This Pasta Vending Machine Makes Buying a Restaurant Meal Kit Even Easier

A Virginia pizzeria is offering a mix of fresh pasta, sauces, desserts, and even charcuterie before the restaurant is officially open for business.

Pasta Vending Machine
Photo: Rey Lopez

The COVID-19 pandemic has forced restauranteurs to adapt in all sorts of creative ways—whether it's selling groceries to bring in extra income or using mannequins as social-distancing seat fillers. One thing most restaurants have had to do is put more emphasis on delivery and takeout. And with the Washington, D.C.-based Stellina Pizzeria opening a second location in Arlington, Virginia, they've already introduced a solution that makes walking away with their food easier than ever before: a pasta vending machine.

This custom-made vending machine—which can currently be found outside of Stellina's forthcoming Shirlington location even though the restaurant itself won't open until February 12—was the brainchild of co-owner Antonio Matarazzo, who—as a native Italian—was exposed to the more liberal use of vending machines found in other parts of the world. "While vending machines in the States stock the basic snacks and soda, you can get wine, sandwiches, and all kinds of other stuff in machines across Europe and Japan," he told me via email. "There's definitely room for vending machines to grow in popularity here."

Pasta Vending Machine
Rey Lopez

With the COVID-19 pandemic, Matarazzo and co-owner Chef Matteo Venini saw the perfect opportunity to test that theory. "We first got the idea for the vending machine in March. The pandemic had just hit the East Coast, and we were looking for creative ways to deliver food to our guests," Matarazzo explained. "We found a company in California that builds custom vending machines for places like gyms that want to sell food items beyond just candy bars and bags of chips. All they needed were the measurements of our packaging, like jars for sauces, boxes for our pasta kits, etc., to build the unit."

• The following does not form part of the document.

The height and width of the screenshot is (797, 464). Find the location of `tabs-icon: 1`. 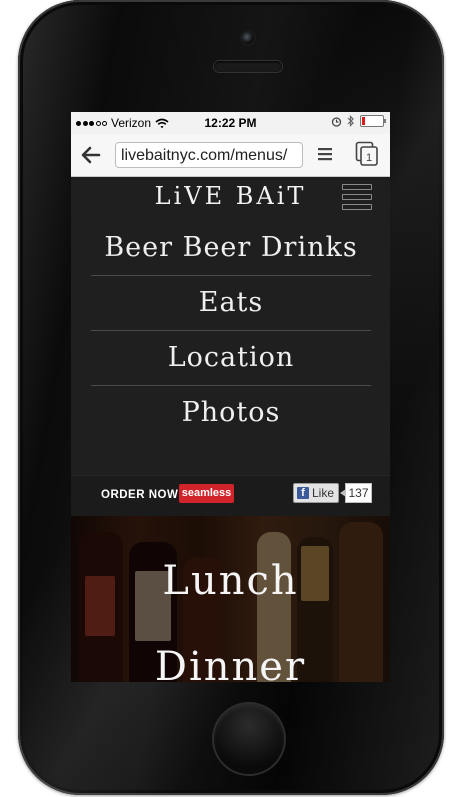

tabs-icon: 1 is located at coordinates (366, 154).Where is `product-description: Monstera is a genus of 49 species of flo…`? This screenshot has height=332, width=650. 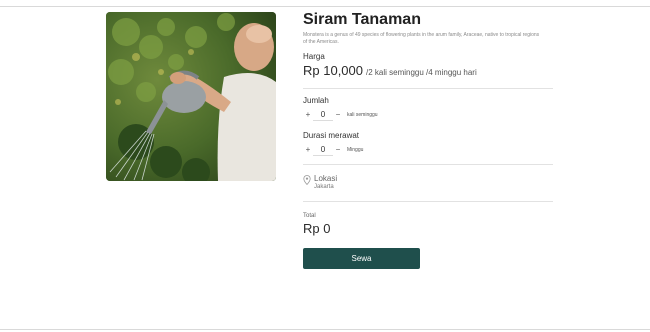
product-description: Monstera is a genus of 49 species of flo… is located at coordinates (422, 38).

Eleven months later, their dream is now a reality, stocked with Venini's family-size pasta kits for options like cacio e pepe and pomodoro or bolognese and lamb ragu, as well as simpler items like jars of homemade sauces, fresh pastas, ready-to-eat jars of tiramisu with spoons, DIY cannoli, and even charcuterie. "The machine is refrigerated to keep the products at the proper temperature, and there's a lift with foam cushioning on the bottom to keep the breakable items like jars intact when the belt pushes them out," Matarazzo said. The machine's built in LED screen also displays cooking instruction if you want to take a snapshot with your phone.

For now, the machine doling out food from 10:30 a.m. to 8 p.m. on weekdays and until 9 p.m. on weekends, but those hours will shift to regular business hours once the actual restaurant is open (meaning the vending machine will operate for an hour later each day). And Matrazzo already has ideas moving forward. "We plan to keep expanding the kinds of products we stock—maybe moving into wine, pizza kits, and other items," he told me, "and installing additional machines in office buildings."